■ TASK BRIEF
Begin at the line that holds "Viewport: 640px width, 517px height." and retype every line through the end of the material, both included. Leave out the pictures.

■ RECORDS FOR THIS EXERCISE
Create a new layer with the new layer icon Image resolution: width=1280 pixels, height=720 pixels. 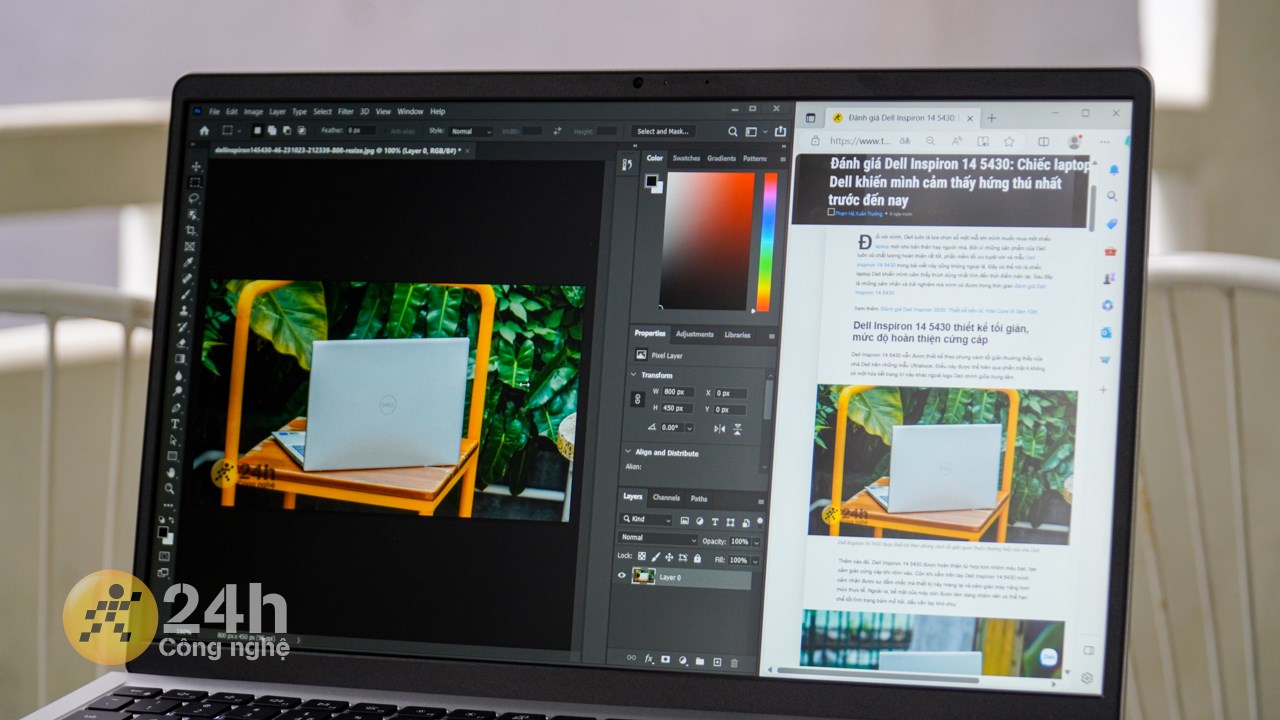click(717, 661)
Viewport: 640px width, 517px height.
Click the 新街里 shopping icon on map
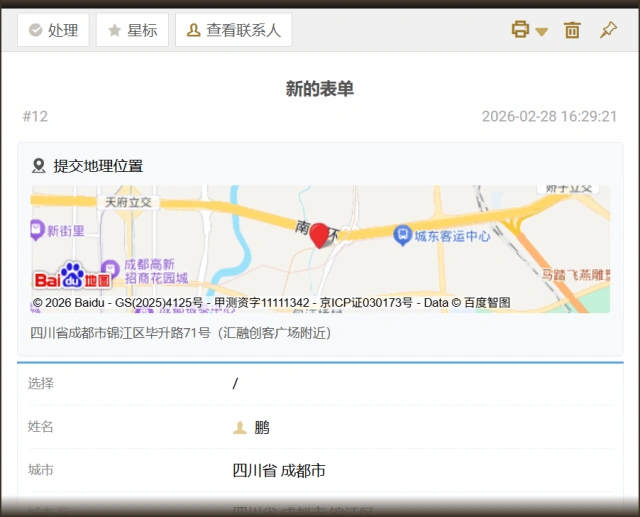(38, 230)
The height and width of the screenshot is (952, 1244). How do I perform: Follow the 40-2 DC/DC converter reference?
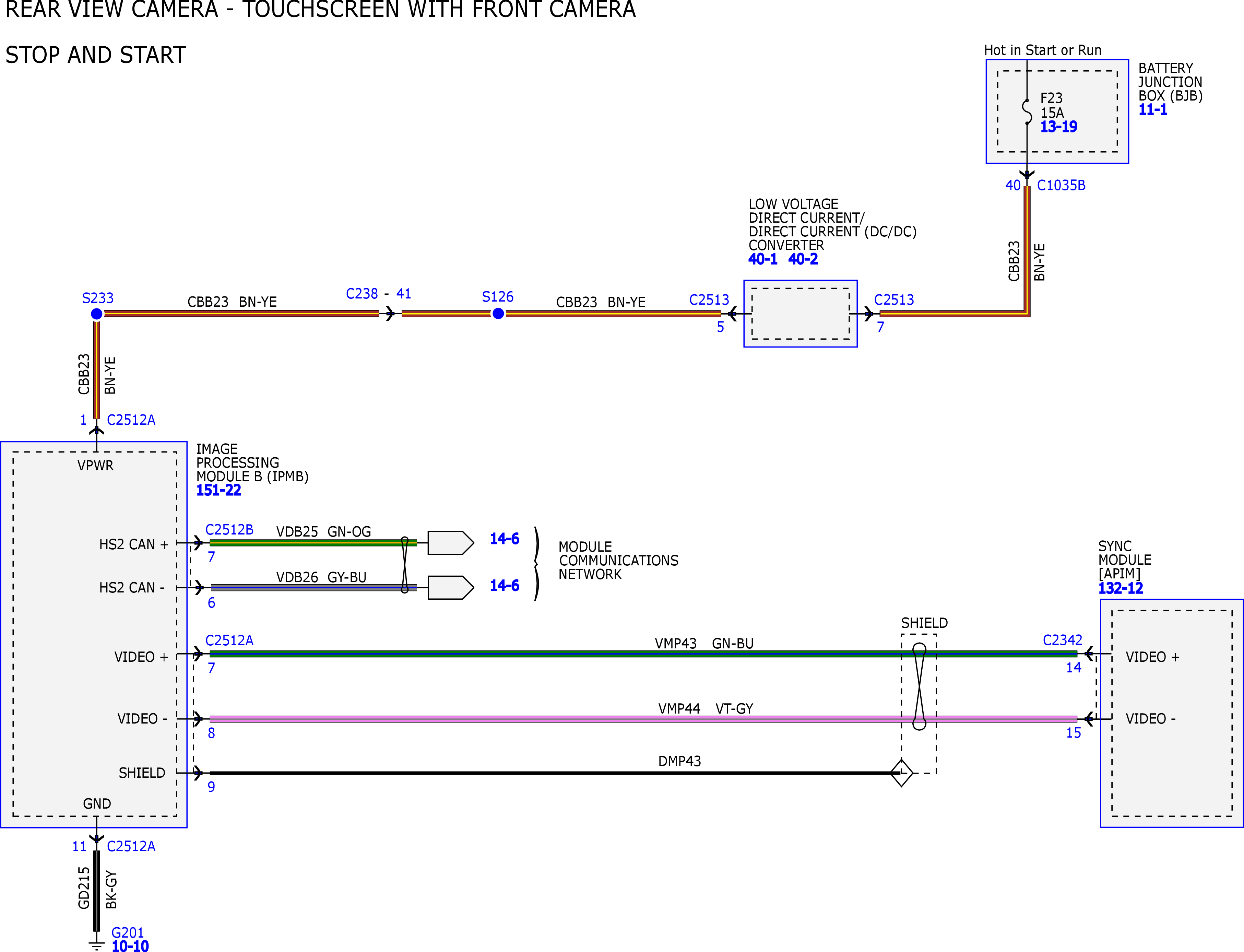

■ SOLVED PROBLEM
Viewport: 640px width, 517px height.
Click the 新街里 shopping icon on map
(38, 230)
The height and width of the screenshot is (952, 1244). How do I perform: Follow the 40-2 DC/DC converter reference?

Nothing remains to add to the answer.